## Task brief
Among the entries below, how many lines have the word "computer"? Answer only with the number.

## Exercise material
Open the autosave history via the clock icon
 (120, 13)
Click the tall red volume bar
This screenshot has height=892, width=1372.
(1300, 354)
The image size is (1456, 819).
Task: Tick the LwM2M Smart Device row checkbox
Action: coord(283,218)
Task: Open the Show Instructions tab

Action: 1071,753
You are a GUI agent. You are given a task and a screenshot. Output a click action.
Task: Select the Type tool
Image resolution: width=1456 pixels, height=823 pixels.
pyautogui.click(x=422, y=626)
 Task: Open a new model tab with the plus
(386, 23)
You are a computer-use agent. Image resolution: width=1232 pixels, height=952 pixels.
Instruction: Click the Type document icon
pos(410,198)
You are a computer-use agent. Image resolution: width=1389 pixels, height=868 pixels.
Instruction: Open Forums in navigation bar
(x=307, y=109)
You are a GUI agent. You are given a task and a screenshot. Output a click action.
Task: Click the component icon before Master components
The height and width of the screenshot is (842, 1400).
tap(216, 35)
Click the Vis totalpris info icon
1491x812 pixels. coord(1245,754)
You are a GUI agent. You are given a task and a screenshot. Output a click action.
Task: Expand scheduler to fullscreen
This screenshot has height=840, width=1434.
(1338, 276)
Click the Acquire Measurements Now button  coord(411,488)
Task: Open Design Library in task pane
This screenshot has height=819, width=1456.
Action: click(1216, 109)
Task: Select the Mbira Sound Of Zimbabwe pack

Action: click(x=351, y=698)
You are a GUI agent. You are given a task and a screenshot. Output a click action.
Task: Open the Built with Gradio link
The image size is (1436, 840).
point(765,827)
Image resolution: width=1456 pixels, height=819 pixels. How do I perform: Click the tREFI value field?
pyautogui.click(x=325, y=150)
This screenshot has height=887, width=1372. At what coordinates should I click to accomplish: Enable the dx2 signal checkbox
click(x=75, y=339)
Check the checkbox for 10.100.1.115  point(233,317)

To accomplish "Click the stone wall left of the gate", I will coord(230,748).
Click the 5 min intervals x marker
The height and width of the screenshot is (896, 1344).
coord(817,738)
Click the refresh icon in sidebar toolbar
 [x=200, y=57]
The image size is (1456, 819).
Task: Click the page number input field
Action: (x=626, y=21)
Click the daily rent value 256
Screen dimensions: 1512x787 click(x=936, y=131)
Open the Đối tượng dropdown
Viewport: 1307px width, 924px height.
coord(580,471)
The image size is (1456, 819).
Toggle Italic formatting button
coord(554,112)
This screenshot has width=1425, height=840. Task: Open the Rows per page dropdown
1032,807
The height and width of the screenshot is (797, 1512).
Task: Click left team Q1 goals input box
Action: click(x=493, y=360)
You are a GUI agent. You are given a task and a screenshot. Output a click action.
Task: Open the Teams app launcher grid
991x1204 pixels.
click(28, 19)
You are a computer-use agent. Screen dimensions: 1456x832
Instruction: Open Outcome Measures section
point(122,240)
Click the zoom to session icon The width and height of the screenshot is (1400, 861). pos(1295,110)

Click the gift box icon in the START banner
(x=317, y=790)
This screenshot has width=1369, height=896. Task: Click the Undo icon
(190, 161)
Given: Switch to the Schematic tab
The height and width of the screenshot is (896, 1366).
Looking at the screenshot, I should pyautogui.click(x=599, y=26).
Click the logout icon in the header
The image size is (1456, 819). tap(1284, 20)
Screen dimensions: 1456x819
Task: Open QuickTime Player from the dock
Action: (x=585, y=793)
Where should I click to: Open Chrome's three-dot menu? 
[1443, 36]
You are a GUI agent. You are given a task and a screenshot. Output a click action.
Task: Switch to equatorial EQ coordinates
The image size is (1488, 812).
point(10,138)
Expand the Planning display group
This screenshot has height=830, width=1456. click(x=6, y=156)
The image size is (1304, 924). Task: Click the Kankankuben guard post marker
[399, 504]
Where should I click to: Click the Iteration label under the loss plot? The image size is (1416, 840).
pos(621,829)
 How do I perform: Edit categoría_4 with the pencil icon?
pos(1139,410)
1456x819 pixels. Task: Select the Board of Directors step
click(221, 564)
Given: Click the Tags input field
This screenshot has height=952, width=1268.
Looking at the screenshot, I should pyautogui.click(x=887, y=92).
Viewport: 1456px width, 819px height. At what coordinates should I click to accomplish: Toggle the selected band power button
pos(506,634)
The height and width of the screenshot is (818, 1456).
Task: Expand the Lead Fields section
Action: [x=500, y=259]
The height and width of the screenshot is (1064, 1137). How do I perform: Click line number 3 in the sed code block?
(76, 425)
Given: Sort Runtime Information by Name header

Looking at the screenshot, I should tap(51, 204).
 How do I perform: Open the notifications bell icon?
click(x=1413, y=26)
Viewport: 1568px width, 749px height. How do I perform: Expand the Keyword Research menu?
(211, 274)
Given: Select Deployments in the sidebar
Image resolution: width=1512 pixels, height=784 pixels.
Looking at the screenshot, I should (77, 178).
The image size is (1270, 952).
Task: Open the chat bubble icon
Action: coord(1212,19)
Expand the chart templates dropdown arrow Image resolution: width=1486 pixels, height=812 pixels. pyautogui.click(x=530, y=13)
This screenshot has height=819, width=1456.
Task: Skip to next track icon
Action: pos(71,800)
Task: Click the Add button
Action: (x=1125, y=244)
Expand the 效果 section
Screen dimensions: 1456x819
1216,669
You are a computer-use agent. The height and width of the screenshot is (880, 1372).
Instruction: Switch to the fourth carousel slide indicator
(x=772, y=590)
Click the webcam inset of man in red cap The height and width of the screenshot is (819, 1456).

## Written response
4